Jim Webb became the first 2016 Democratic presidential candidate to criticize the Obama administration's nuclear deal with Iran, saying "at this point I would be very skeptical if I were still in the Senate."

"I am concerned principally that this might actually increase the imbalance in the balance of power in the region," Webb said during an NPR interview on Wednesday.

Webb is the only combat veteran running for president in 2016. He is also the most conservative Democrat running, having previously served as a secretary of the navy in the Ronald Reagan administration. He served a single term in the Senate representing Virginia.

Just hours after the deal was released on Tuesday. Webb provided a statement lauding the agreement as "an important moment in terms of the future of American policy," but saying that he needed to read the full text closely to reach his final conclusion.

Fellow Democratic competitors Hillary Clinton, Martin O'Malley and Bernie Sanders all expressed cautious approval of the deal Tuesday. Webb stressed the importance of making sure the restrictions placed on Iran are met with follow-through.

"As I am reading through the documents I say to myself, 'What does Iran get of this?' They get a lot out of this," Webb stated. "They get immediate lifting of sanctions. After a period of about ten years they are going to be able to say that they can move forward with a nuclear weapons policy with our acceptance."

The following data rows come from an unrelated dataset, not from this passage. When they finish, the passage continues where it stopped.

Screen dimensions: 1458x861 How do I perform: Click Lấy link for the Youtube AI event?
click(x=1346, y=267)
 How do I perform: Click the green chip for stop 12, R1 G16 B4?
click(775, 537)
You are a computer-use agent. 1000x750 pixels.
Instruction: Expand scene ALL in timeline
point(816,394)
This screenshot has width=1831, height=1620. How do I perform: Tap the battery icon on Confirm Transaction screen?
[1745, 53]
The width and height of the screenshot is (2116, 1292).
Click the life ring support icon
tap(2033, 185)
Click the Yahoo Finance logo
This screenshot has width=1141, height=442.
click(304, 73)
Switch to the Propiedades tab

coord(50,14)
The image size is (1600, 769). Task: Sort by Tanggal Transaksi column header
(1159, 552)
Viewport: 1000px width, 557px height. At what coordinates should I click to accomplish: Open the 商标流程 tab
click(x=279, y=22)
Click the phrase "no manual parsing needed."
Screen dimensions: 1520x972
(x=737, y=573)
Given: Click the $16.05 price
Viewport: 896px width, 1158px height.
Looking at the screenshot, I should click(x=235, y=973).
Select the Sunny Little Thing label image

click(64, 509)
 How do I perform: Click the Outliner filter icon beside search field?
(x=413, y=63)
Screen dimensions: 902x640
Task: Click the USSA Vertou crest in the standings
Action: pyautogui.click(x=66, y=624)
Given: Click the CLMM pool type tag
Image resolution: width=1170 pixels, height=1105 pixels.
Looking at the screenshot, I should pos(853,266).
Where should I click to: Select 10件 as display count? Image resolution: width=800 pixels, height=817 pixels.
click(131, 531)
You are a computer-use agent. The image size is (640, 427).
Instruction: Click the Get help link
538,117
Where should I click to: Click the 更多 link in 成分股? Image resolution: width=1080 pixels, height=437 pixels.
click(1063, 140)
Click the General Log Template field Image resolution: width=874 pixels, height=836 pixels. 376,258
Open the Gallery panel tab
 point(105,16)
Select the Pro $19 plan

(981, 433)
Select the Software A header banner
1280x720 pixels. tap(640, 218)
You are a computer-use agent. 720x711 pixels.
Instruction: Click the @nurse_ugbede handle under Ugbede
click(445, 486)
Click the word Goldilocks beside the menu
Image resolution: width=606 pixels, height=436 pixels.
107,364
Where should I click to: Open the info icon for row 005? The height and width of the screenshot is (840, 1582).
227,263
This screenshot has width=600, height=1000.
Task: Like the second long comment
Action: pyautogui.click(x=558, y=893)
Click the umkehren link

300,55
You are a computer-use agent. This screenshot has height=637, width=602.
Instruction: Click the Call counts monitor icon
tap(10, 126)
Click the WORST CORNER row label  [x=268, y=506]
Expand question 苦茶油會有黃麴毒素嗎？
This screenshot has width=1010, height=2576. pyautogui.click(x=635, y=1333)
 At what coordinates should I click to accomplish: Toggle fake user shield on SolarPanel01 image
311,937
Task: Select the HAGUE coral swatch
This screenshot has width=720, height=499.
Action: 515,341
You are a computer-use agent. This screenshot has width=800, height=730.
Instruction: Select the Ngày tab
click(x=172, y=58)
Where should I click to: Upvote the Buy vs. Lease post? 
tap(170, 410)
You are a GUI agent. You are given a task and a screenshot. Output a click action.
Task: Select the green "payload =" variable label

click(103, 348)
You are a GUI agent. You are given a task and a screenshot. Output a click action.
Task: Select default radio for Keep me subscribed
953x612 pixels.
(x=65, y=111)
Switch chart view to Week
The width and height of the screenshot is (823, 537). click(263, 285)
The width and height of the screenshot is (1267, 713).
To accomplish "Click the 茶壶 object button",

He added, "We are moving the cart before the horse in terms of improving relations with Iran."

The Republican-turned-Democratic presidential hopeful also criticized the Obama administration's lack of consensus on pushing through the deal, saying that it should have been voted on in Congress. He further cautioned against the Middle Eastern superpower's growing control in the region during the years following the Iraq war.